Friedrich III. (Deutsches Reich und Preußen), (1831-1888), König von Preußen und als Friedrich deutscher Kaiser (9. März bis 15. Juni 1888), als preußischer Kronprinz Friedrich Wilhelm genannt.

Friedrich wurde am 18. Oktober 1831 als Sohn Wilhelms I. in Potsdam geboren. 1858 heiratete er Viktoria, die älteste Tochter der britischen Königin Viktoria, die mit ihrer liberalen Einstellung großen Einfluss auf das politische Denken ihres Mannes hatte. Mit seiner liberalen Haltung geriet er oft in Gegensatz zum preußischen Ministerpräsidenten und späteren Reichskanzler Otto von Bismarck. Obwohl Kriegsgegner, übernahm Friedrich 1866 im Deutschen Krieg das Kommando über eine preußische Armee und war wesentlich am preußischen Sieg über Österreich bei Königgrätz beteiligt. Im Deutsch-Französischen Krieg (1870/71) trug er maßgeblich zum deutschen Sieg in der Schlacht von Sedan und zur Einschließung von Paris bei und wurde zum Generalfeldmarschall befördert. Er unterstützte Bismarcks Reichsgründungspläne und wirkte auf seinen Vater ein, die Kaiserkrone anzunehmen.

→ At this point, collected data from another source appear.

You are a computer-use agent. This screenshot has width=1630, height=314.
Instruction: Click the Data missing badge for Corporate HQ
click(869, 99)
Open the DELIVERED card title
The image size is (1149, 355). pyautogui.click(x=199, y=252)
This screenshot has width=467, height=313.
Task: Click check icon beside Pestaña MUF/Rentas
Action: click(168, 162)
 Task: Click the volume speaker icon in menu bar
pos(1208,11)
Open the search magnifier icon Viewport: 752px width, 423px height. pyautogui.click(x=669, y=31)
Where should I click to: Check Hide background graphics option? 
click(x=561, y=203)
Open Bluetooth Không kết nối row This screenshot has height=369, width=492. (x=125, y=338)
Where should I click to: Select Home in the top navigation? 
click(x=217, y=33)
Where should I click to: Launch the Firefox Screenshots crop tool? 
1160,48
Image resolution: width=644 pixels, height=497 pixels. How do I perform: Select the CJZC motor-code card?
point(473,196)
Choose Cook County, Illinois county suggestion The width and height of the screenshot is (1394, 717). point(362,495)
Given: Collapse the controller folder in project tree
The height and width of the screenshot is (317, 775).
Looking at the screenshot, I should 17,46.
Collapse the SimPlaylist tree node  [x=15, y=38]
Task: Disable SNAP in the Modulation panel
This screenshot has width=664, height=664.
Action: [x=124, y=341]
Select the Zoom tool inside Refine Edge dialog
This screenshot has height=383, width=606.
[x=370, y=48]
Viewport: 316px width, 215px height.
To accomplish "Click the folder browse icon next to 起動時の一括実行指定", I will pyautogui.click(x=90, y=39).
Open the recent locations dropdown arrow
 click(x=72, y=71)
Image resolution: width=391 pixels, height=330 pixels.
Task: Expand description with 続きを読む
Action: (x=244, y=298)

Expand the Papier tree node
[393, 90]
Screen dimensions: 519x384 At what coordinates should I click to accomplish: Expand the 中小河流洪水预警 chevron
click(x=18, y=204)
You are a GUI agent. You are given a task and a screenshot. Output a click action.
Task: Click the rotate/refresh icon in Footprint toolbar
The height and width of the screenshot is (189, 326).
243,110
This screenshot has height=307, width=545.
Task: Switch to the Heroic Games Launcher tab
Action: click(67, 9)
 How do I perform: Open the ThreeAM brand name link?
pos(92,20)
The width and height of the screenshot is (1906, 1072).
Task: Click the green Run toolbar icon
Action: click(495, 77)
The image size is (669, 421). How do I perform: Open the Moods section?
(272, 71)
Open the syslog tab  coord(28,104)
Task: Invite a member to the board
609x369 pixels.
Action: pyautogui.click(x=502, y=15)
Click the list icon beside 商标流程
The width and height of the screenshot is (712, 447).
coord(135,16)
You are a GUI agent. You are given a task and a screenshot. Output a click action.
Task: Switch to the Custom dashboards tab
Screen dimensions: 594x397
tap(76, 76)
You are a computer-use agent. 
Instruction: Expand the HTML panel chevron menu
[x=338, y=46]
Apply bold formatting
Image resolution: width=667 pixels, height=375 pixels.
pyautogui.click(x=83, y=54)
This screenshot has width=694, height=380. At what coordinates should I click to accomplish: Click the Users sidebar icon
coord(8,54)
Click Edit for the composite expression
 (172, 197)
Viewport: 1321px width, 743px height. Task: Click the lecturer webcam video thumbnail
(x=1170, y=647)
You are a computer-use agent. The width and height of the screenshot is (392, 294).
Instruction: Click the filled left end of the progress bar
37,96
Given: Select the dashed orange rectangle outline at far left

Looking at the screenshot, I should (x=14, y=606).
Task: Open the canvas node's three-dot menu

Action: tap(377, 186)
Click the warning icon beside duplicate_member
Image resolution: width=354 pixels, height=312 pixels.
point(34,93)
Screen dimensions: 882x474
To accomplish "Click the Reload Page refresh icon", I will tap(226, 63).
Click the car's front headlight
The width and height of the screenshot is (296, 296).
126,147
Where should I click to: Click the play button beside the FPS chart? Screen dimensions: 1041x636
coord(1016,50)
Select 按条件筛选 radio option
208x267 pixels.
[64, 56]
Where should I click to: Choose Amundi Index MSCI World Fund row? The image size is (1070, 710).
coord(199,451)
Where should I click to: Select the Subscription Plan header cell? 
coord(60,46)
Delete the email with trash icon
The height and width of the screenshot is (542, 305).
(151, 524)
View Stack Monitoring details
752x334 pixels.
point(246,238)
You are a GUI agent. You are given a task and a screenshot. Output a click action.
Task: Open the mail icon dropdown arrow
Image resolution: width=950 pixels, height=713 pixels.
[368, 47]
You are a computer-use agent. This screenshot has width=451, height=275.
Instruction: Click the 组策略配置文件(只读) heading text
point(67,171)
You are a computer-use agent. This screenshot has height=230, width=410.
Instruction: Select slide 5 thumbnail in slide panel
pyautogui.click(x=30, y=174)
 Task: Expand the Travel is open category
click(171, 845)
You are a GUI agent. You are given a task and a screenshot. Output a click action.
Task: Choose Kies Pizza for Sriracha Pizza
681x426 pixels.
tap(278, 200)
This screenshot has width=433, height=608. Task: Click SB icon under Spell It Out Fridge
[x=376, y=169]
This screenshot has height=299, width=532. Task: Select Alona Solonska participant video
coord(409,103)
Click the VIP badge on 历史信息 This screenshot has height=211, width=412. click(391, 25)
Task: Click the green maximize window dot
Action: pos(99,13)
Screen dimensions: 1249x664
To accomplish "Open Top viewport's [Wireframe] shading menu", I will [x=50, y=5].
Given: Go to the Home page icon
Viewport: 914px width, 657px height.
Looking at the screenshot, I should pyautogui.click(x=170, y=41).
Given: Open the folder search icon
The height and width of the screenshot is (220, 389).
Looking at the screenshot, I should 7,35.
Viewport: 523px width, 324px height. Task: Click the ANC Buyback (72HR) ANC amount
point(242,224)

Friedrich, ein gebildeter und kultivierter Mann, war Kunstmäzen und förderte die Arbeit der königlich-preußischen Museen. Als Kronprinz Friedrich Wilhelm wurde er von seinen Landsleuten liebevoll „Unser Fritz” genannt, und vor allem das liberale Bürgertum sah seiner Thronbesteigung erwartungsvoll entgegen. 1887 erkrankte Friedrich an Kehlkopfkrebs, und als er am 9. März 1888 nach dem Tod seines Vaters den Thron bestieg, war er bereits todkrank. Nach nur 99 Tagen Regierung starb der „Neunundneunzig-Tage-Kaiser” am 15. Juni 1888. Die Nachfolge Friedrichs trat sein Sohn Wilhelm II. an.